French Lessons, by Tracy Cochran

Vincent Van Gogh, The Red Vineyard at Arles, 1888, oil, on canvas (Puskin Museum of Fine Arts, Moscow)
Vincent Van Gogh, The Red Vineyard at Arles, 1888, oil, on canvas (Puskin Museum of Fine Arts, Moscow)
One morning last October, I experienced a moment of grace. It happened as I was walking my black Labrador retriever, Shadow, on one of those warm autumn days when everything looks edged in gold. But I was shuffling along like a waif in a storm because I had just learned that a project I had counted on had fallen through.

Shadow staged a sit-down strike when we came to a little lake. Head high, back straight, she refused to budge until she had a chance to explore the shore. So I stood and waited. A pair of white swans and a dozen Canadian geese were gliding over quiet water that mirrored trees ablaze with yellow and scarlet leaves. It struck me that there was a living presence, a shining awareness behind this world.

My heart reached out. It was like a fist unclenching. It let go of all the ideas I had been carrying about what success and fulfillment are supposed to look like, scattering them on the water like bread crumbs for the geese.

“Thy will, not mine, be done,” I said, and I meant it. There was a lightening inside. It was as if I had walked out of a small, dark room into the beautiful flow of life around me.

Later that day a friend phoned and urged me to call Chuck Hornsby at Lyon Travel in Brattleboro, Vermont. Hornsby was organizing a group of wine journalists to fly to the south of France for a week to attend a program at the Université du Vin—the University of Wine.
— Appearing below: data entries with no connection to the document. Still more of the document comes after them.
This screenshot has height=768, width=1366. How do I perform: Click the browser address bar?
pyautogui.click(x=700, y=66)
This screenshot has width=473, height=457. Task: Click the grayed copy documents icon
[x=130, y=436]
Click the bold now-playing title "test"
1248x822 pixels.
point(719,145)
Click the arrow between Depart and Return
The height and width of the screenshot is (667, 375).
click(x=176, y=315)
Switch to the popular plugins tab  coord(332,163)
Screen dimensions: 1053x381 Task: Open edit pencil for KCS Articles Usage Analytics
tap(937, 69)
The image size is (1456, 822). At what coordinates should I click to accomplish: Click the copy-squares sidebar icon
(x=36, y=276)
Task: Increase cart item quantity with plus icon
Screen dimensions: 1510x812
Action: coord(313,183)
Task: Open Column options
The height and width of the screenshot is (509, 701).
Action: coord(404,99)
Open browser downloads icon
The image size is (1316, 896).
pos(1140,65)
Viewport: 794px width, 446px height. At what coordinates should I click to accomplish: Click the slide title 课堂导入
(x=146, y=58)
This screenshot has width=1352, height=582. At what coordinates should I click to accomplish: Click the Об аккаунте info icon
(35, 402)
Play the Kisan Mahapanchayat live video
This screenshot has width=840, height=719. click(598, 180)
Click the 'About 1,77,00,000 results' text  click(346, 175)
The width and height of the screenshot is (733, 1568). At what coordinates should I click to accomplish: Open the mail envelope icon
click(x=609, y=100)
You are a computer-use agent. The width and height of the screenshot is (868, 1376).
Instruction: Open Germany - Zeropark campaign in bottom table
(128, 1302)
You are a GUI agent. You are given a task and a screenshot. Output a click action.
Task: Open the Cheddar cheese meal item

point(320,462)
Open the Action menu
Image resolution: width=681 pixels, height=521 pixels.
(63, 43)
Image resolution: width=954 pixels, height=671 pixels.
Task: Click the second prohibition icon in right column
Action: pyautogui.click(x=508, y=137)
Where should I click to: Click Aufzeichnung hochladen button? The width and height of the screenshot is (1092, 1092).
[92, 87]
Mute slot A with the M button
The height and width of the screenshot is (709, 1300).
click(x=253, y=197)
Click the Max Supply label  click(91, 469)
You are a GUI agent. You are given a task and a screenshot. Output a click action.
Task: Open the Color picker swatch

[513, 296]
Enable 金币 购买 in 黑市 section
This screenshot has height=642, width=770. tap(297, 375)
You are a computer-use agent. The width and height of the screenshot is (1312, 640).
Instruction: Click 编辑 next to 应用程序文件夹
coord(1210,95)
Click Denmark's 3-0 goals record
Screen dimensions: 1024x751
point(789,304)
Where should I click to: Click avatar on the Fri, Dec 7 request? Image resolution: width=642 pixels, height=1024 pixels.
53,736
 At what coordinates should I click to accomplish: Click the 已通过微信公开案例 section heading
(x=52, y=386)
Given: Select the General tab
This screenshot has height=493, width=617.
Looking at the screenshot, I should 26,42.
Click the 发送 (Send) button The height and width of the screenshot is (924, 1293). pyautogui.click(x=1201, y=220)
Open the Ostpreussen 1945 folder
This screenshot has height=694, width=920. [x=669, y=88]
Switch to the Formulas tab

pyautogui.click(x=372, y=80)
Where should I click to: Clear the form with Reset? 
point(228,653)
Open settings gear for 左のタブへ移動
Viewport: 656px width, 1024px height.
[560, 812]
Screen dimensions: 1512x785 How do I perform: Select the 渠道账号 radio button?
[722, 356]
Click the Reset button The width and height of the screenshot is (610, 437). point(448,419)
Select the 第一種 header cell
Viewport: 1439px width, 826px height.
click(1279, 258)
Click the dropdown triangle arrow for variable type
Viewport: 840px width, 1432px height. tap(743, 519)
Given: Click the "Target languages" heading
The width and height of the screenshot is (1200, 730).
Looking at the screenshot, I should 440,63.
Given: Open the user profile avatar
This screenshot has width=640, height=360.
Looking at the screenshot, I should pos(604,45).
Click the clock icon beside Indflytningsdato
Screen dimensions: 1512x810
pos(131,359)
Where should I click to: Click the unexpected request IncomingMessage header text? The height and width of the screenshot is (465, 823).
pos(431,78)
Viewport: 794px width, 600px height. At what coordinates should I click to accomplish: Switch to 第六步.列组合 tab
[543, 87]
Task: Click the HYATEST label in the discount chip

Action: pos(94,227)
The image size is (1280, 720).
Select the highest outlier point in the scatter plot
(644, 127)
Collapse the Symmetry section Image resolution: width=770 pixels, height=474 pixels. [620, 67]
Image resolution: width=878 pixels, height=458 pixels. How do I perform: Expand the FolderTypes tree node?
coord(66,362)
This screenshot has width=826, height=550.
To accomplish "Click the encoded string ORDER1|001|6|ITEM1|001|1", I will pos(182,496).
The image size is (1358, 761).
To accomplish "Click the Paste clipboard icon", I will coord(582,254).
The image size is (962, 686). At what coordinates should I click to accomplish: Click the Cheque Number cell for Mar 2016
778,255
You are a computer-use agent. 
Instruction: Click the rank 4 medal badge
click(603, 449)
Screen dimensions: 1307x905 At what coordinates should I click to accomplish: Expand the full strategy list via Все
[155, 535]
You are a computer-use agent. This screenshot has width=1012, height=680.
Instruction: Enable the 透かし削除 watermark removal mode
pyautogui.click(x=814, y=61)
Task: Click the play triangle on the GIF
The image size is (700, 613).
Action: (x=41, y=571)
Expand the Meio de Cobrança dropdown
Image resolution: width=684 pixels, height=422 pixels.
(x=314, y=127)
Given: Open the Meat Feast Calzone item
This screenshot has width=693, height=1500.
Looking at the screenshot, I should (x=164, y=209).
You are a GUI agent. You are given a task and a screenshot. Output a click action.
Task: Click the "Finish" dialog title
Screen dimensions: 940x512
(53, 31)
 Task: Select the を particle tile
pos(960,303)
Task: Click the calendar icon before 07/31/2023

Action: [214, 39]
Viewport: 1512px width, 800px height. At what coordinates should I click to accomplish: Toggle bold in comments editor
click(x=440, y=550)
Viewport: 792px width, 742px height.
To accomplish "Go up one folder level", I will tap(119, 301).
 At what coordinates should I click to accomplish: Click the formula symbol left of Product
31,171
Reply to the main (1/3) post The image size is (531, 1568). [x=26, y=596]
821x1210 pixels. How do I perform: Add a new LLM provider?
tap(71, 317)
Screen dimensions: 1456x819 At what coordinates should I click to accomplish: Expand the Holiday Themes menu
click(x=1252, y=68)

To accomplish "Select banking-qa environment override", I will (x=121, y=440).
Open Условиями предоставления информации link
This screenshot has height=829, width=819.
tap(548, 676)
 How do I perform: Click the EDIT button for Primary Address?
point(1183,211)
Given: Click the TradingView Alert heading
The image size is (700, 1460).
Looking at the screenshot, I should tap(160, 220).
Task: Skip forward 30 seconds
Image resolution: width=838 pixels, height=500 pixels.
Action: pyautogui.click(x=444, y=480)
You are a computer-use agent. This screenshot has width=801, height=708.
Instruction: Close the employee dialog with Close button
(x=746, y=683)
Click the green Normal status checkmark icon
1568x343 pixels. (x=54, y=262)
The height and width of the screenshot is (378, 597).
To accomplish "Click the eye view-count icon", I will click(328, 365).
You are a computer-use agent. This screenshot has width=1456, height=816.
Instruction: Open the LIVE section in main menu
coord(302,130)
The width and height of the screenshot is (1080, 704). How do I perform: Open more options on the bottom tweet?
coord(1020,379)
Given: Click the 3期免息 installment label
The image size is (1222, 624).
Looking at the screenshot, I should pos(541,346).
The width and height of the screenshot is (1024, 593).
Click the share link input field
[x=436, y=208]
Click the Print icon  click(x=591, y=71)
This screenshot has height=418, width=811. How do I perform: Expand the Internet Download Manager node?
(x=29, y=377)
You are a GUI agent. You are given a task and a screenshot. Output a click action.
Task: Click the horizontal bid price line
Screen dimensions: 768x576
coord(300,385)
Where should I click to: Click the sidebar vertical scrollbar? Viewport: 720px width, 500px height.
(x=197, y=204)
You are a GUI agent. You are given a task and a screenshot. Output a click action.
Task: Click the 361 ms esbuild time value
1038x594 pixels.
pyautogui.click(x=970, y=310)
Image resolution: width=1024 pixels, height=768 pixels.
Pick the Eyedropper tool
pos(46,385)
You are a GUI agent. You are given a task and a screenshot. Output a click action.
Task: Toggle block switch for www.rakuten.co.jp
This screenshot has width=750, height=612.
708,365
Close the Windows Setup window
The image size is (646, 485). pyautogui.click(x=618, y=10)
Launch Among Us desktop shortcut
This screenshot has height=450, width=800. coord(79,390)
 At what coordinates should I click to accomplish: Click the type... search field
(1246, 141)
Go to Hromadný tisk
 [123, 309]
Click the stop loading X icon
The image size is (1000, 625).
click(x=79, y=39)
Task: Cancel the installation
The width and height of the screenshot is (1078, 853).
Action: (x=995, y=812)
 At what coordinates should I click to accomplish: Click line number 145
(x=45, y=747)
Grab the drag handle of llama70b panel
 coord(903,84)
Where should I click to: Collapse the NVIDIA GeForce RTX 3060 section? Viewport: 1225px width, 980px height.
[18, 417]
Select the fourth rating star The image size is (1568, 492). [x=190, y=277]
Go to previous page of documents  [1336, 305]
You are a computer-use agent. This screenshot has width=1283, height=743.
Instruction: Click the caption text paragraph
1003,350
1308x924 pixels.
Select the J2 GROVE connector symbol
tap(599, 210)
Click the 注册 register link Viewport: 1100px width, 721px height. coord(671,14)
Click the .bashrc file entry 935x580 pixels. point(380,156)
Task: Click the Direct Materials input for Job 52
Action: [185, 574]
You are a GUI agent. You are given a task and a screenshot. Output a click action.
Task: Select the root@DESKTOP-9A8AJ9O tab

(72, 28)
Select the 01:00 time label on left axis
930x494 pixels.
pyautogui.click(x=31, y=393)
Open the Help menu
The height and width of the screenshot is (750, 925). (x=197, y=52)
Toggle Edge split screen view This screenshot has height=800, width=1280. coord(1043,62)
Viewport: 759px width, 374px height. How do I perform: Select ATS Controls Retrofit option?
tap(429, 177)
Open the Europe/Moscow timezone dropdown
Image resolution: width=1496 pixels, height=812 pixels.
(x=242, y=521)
The journalists were to visit famous vineyards and winemakers in Provence and taste the spicy, complex Côtes du Rhône wines that many experts believe to be among the greatest in the world.

“But I’ve never written about wine,” I told my friend. “I write about books and the search for truth.”

“Well, in vino veritas,” my friend supplied.

Still under the spell of what had happened by the lake, I called Chuck Hornsby. To my amazement, he asked me if I could be ready to go in ten days. At dinner I told my husband and daughter that I had to fly to Provence.

Provence-cote-du-rhone

“And I’m sure you will someday,” murmured my husband.

I tried to explain.

“I don’t think God is sending you Air France tickets to teach you a lesson about the goodness of life,” countered my husband. “Strangely enough, that’s exactly what I think is happening,” I answered.

My ten-year-old daughter reminded me to bring her back a present.

I met Chuck Hornsby, a lean, crisp New Englander with a white mustache, at the train station in the walled medieval city of Avignon, the papal seat and center of Christendom in the 14th century. Hornsby loaded me and several of the wine journalists into a van and drove north to Rochegude, a tiny village lined with ancient buildings of yellow Provençal stone. Hornsby informed me that Thomas Jefferson favored the wines of this region. Jefferson’s worldliness amazed me; I couldn’t imagine how any wine from this remote place would have reached him.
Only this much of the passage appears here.